Впрочем, наш романист отнюдь не ограничивался скрытыми отсылками к Бальзаку. Весьма показательной в этом отношении представляется сцена еще одного философского разговора, в который студенту пришлось вступить при первом знакомстве со следователем Порфирием Петровичем. Тот припомнил статью, написанную Раскольниковым, и пересказал ее, несколько огрубляя мысль автора. Протестуя против такого насилия, студент вместе с тем признался: «Я просто-напросто намекнул, что „необыкновенный“ человек имеет право … то есть не официальное право, а сам имеет право разрешить своей совести перешагнуть … через иные препятствия, и единственно в том только случае, если исполнение идеи (иногда спасительной, может быть, для всего человечества) того потребует». В ходе дальнейшего обсуждения названо имя Наполеона I, который уж точно никогда не питал сомнений по поводу своего права посылать на смерть тысячи людей. Наполеона помянули в конце своего разговора в Люксембургском саду и герои Бальзака… Впрочем, не о нем речь. Возвратившись к самому началу беседы Раскольникова с Порфирием Петровичем, мы замечаем, что студент написал свою статью не сам по себе, но «по поводу одной книги». Размышляя над тем, что это было за книга, литературоведы перебрали немало названий и остановились в конце концов на книге французского императора Наполеона III «История Юлия Цезаря» (хотя косвенного влияния Макса Штирнера, Томаса де Куинси и прочих апостолов крайнего индивидуализма нельзя сбрасывать со счетов). Ее первый том был выпущен в свет в русском переводе в Санкт-Петербурге в 1865 году. Как раз жарким летом того года Достоевский и сел писать свое «Преступление и наказание». «Когда необыкновенные дела свидетельствуют о величии гениального человека, то приписывать ему страсти и побуждения посредственности – значит идти наперекор здравому смыслу», – писал коронованный автор и развивал далее свои мысли об «избранных существах», которым закон не писан и дано право на все (цитируем по С.В.Белову). Политический авантюризм привел Наполеона III к трагическому концу – как, впрочем, и Наполеона I – концу, за которым не последовало преображение. Напротив, вся суть эволюции петербургского студента Раскольникова состояла в том, что, применив на практике теории имморализма и культа собственной личности, он убедился в их порочности и встал на путь духовного исцеления.

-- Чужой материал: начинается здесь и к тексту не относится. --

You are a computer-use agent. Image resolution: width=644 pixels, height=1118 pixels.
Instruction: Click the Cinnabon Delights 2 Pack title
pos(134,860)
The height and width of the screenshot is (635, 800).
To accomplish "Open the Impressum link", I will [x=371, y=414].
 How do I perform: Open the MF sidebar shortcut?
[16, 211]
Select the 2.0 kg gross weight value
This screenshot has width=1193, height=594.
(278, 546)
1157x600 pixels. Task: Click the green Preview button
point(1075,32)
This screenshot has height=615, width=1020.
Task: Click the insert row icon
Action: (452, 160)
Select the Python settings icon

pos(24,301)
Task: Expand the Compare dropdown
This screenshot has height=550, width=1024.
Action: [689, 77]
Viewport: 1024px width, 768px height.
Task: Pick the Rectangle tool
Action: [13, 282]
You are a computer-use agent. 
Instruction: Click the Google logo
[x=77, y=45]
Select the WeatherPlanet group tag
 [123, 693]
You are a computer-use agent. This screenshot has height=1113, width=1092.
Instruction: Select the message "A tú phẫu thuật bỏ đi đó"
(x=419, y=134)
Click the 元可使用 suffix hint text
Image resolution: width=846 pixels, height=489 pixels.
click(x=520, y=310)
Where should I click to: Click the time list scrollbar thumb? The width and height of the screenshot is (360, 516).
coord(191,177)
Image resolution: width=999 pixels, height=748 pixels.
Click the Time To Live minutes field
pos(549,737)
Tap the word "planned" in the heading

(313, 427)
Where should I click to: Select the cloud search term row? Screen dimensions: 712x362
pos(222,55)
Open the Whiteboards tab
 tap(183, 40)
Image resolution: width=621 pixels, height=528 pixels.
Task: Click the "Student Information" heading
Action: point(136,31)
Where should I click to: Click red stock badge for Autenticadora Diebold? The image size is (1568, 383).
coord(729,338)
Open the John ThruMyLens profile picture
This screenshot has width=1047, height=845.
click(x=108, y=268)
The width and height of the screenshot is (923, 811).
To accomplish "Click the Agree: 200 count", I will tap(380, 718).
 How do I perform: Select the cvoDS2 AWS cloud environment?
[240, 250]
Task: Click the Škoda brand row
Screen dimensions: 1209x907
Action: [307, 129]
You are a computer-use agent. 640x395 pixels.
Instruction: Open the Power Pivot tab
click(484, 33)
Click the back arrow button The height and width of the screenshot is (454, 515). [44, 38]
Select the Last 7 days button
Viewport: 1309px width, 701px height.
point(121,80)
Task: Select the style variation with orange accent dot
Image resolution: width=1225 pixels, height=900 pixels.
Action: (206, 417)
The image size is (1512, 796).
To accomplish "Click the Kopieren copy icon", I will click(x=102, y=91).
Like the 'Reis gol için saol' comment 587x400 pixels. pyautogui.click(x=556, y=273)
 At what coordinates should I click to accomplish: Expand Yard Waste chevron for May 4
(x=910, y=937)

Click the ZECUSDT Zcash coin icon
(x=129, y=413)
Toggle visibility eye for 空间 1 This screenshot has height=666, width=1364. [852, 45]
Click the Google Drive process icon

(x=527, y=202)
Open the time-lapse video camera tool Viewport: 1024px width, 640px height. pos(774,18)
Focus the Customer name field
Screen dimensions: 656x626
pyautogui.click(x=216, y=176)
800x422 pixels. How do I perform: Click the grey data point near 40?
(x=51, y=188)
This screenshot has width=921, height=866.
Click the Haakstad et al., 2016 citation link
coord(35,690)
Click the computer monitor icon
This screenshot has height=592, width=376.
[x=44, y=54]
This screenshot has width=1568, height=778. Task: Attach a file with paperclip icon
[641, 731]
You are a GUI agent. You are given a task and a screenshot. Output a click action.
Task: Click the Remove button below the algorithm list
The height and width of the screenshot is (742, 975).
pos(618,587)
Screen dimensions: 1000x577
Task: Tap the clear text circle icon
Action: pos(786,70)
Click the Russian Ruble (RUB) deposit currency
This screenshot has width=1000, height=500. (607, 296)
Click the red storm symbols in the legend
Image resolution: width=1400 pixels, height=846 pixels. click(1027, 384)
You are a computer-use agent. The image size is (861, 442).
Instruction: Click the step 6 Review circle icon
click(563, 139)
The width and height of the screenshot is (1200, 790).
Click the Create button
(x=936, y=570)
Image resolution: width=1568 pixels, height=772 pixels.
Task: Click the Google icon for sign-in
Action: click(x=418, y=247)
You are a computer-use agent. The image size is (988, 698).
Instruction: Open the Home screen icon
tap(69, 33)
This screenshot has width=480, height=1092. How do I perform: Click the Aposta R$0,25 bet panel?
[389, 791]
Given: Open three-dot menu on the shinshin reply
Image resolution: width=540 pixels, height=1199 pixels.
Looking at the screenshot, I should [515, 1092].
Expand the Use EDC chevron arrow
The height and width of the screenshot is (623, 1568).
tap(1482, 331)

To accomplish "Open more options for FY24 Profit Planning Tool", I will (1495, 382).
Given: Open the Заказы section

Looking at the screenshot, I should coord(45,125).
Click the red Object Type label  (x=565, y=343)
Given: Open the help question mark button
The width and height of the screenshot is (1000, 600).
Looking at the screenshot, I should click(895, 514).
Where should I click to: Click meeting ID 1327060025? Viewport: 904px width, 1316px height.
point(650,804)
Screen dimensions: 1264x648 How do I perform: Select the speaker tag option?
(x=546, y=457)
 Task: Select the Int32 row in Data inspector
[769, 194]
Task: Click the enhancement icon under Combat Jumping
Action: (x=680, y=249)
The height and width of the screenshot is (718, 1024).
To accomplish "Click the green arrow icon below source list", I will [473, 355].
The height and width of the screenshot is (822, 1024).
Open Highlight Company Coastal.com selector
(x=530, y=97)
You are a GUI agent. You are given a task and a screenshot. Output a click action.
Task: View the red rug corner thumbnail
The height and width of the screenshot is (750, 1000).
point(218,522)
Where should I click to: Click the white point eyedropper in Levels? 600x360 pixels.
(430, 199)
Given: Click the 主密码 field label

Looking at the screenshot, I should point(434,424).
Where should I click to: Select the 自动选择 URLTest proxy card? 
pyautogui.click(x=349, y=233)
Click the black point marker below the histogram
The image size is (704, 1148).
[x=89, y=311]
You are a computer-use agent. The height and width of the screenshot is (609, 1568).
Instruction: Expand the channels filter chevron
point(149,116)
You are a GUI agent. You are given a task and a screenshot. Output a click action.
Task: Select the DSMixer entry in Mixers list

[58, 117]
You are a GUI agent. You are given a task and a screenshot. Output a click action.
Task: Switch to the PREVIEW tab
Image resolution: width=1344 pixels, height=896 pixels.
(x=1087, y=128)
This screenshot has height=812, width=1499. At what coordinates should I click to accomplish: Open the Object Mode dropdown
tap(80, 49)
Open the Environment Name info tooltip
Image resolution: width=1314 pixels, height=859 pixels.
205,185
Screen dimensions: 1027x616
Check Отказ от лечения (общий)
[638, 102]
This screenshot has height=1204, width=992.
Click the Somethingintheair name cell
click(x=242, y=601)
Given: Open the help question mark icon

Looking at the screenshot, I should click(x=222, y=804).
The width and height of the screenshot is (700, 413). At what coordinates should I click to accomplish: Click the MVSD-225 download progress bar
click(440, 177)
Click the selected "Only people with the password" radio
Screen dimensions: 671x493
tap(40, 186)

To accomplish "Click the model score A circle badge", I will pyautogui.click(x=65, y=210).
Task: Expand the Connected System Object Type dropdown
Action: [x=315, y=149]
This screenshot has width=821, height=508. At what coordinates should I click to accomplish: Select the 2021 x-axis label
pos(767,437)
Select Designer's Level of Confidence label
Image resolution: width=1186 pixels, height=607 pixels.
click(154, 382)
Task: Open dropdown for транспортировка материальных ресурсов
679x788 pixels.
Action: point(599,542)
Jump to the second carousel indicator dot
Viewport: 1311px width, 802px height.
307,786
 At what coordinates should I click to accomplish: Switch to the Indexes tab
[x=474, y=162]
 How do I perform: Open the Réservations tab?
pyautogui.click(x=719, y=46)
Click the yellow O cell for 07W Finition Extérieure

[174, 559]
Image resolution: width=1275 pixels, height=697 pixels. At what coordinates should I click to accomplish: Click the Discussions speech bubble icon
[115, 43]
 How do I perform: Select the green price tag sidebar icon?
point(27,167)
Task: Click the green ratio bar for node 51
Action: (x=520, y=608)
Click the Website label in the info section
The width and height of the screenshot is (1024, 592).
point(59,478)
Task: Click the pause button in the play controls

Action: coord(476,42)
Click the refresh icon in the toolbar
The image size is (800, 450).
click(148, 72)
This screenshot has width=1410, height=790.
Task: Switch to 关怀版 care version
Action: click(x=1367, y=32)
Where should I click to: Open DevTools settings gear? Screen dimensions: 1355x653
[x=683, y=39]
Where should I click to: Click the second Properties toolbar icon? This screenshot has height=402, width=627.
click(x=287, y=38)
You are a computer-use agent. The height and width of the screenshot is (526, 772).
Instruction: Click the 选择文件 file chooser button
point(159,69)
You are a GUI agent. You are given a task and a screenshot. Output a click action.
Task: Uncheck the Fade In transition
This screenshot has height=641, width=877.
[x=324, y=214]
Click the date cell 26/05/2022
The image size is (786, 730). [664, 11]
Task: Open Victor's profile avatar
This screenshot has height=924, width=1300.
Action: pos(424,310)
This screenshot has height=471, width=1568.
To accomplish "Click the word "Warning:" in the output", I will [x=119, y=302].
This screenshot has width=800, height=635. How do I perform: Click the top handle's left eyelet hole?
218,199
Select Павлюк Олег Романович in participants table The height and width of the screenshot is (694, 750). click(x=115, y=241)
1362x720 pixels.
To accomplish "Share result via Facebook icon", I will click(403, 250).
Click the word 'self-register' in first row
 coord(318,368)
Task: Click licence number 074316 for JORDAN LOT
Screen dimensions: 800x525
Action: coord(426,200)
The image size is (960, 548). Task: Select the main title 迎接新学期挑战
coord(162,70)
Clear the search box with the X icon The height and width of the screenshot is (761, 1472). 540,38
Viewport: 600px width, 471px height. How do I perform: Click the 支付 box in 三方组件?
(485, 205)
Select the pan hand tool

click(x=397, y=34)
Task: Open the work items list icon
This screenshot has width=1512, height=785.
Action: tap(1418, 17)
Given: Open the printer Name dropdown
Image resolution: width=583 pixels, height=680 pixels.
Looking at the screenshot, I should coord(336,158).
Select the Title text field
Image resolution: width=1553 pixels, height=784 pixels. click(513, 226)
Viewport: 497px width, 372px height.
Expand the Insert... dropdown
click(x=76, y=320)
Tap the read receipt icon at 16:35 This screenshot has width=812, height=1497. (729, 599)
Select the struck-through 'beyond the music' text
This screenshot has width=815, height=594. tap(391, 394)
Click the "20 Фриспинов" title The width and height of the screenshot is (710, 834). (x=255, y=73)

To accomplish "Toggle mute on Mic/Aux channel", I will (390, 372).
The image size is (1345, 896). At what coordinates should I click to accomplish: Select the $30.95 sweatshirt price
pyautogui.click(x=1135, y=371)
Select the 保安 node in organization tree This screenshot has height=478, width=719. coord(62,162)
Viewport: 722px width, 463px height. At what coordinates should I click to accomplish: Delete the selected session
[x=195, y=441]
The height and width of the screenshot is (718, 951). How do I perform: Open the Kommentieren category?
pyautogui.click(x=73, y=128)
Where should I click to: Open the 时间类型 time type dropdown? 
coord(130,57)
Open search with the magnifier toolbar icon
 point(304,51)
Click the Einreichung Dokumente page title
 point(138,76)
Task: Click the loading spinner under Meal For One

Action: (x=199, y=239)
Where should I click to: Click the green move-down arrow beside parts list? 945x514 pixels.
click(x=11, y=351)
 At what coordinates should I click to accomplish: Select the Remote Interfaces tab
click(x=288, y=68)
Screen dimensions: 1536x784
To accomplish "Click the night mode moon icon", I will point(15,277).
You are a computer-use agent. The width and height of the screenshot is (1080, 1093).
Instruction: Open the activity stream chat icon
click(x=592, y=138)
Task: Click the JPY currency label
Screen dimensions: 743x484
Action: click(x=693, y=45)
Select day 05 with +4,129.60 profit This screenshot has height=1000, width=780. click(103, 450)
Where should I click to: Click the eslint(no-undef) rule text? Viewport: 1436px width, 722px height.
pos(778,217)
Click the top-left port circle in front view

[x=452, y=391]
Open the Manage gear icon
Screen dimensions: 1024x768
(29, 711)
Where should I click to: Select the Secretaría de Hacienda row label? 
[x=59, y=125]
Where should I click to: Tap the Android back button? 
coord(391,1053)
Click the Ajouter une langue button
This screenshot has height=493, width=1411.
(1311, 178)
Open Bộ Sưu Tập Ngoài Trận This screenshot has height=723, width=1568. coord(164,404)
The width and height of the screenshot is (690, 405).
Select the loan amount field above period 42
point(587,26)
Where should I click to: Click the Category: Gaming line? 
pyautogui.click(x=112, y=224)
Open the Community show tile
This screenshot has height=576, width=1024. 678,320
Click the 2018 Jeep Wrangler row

Перечень искушений отнюдь не ограничивался сказанным. В той же беседе со следователем принял участие и еще один собеседник – а именно, друг Раскольникова, спорщик и работяга по фамилии Разумихин. Ум его тоже был занят «вековечными вопросами», однако иного рода. Разумихин прочел немало работ социалистов и обратил внимание на общее для них преувеличение роли общественных отношений. Отсюда и следовал ложный, по его мнению, тезис, что преступление следует объяснять в основном как «протест против ненормальности социального устройства». В связи с этим студент перешел на проекты будущего социального устройства, построенные теоретиками социализма и заявил, что они-де все отдают мертвечиной: «И выходит в результате, что все на одну только кладку кирпичиков да на расположение коридоров и комнат в фаланстере свели! фаланстера-то и готова, да натура-то у вас для фаланстеры еще не готова, жизни хочет, жизненного процесса еще не завершила, рано на кладбище!». Здесь герой Достоевского вступил в полемику с теорией лидера французского утопического социализма Шарля Фурье и его последователей – в первую очередь, Чернышевского, опубликовавшего несколькими годами раньше свой знаменитый роман «Что делать?». Победа в заочной дискуссии с социалистами далась Разумихину очень легко. «Вот ведь прорвался, баабанит! За руки держать надо», – заметил один из слушателей, любуясь на разошедшегося говоруна. Автору романа пришлось значительно труднее: в молодости, в кругу петрашевцев ему довелось однажды принять участие в странной, почти что религиозной церемонии поклонения портрету Фурье в натуральную величину, выполненному в Париже. Вслед за этим, одиннадцать участников собрания разделили между собой экземпляр французского издания одной из культовых книг фурьеризма и поклялись срочно перевести ее на русский язык.